El blanco abrigo que se asienta en los barrios los convierte en lugares más homogéneos, los cubre de una cáscara nívea de efectos igualadores y evanescentes que acabarán esfumándose con el deshielo. En la calle, los mayores se comportan como niños, y los niños como niños de verdad. El bullicio moderado se mezcla con el aullido intermitente de los semáforos, similar al del timbre de los colegios, poniendo de manifiesto que el tiempo de recreo ha comenzado.

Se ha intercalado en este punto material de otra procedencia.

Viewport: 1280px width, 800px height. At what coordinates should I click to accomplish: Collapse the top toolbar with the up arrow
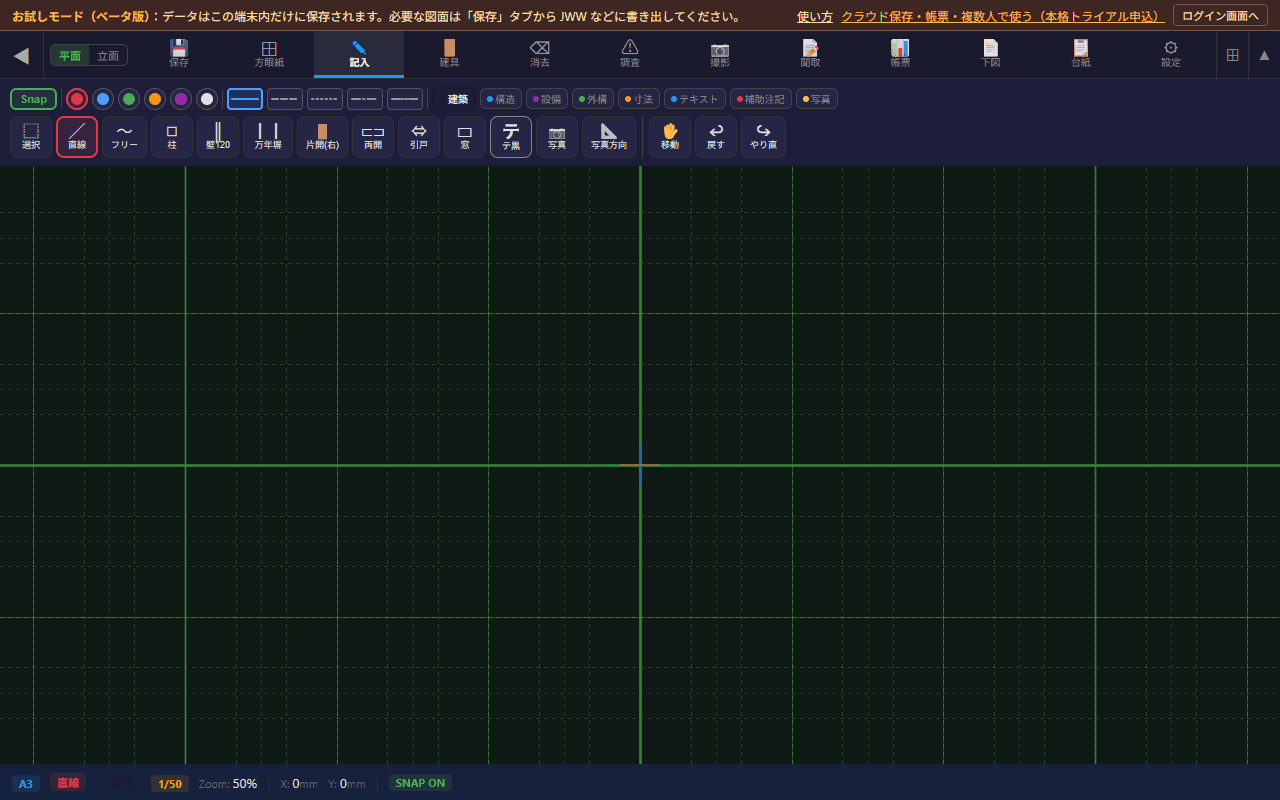click(x=1264, y=55)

Esta vez, en el patio se celebra una gran fiesta de espuma, libre de máquinas, sin límite de aforo ni de edad. Las estatuas de bronce cambian su disfraz y aprovechan la ocasión para engalanarse con mármol de Carrara; todas las flores de los balcones son hoy rosas blancas; el oso mira con estupor al madroño, convertido de manera interina en un magnolio refulgente. El nieto le da la mano a su abuelo y le pregunta si estas son las nevadas de las que tanto hablaba, de las de antes, pertenecientes a ese pasado mítico, narrado en los cuentos nocturnos. El anciano contesta con un sí dubitativo, atribulado por el suceso extemporáneo que amenaza con expandir los límites de la realidad y dejarle sin ideas para sus invenciones narrativas, pero inmediatamente empieza a pensar en nuevas historias que nutrirán la ilusión incombustible del muchacho. Un peatón despistado va escuchando música e intenta respirar con lentitud para evitar que no se le empañen las gafas por culpa de la mascarilla; no lo consigue y finalmente cae al suelo. El incidente y el entorno le hacen sentirse como uno de esos desdichados funcionarios retratados por Gógol en el siglo XIX. A pesar de que no hay gente consumiendo polvo de rapé y con grandes orejeras, el tiempo se ve desde otro prisma gracias a la nieve, y ese mundo ficticio parece alcanzable por un instante.

Aquí, un señor recién llegado de Siberia, disfruta de un agradable paseo en un trineo impulsado por perros galopantes. Allá, unos hacen esquí y la gente los graba con sus móviles. Acullá — por qué no —, una bruja hermosa charla tranquilamente con un pirata honrado, como en el poema de El lobito bueno que recitábamos durante la infancia. Y es que la verosimilitud pertenecía al Madrid de ayer y regresará de manera inevitable a la ciudad del mañana; el de hoy dice que, harto de una realidad engorrosa, ha decido calzarse unas katiuskas con el borreguillo humedecido por la imaginación y la fábula.